◆ Exercise ◆
Copy the rows below verbatim, starting with the first line and going on through the line with "Action: click(x=609, y=125)", including both of those lines.

Target pointing data:
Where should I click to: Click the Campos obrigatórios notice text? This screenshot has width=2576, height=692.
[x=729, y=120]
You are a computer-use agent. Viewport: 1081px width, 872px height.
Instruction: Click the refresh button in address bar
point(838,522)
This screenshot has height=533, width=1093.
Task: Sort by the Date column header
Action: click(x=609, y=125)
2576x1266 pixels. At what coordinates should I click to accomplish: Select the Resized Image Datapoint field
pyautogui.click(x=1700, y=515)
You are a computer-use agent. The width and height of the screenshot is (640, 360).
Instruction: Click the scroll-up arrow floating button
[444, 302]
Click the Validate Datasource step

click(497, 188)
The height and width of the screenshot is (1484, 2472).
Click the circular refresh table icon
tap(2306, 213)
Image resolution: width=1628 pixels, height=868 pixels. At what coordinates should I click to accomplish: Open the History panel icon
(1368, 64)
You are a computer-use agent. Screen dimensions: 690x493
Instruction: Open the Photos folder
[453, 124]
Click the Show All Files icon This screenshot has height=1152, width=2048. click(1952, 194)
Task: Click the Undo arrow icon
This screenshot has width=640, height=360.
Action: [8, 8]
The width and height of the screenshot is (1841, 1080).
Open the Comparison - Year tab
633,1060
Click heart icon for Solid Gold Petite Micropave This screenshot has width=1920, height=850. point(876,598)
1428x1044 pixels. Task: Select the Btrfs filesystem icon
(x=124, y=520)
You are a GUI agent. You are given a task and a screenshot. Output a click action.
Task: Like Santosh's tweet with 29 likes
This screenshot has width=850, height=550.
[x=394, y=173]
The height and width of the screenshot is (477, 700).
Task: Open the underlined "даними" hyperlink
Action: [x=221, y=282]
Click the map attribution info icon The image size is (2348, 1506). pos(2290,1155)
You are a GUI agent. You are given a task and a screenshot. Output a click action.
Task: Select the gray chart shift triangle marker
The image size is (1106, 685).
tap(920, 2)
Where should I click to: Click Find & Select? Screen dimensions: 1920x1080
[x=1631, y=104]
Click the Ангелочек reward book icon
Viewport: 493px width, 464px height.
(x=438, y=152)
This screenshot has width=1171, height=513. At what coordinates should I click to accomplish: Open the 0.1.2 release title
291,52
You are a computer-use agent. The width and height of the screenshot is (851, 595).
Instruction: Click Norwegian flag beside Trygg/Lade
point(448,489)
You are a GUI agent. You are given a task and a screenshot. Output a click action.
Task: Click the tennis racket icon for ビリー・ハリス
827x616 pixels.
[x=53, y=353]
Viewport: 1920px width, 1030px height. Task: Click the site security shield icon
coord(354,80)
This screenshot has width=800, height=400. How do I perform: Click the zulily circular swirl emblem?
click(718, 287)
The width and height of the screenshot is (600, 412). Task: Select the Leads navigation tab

◆ Task solution ◆
Where should I click to: Click the Campos obrigatórios notice text? This screenshot has width=2576, height=692.
[x=729, y=120]
You are a computer-use agent. Viewport: 1081px width, 872px height.
Instruction: Click the refresh button in address bar
point(838,522)
This screenshot has height=533, width=1093.
Task: Sort by the Date column header
Action: click(x=609, y=125)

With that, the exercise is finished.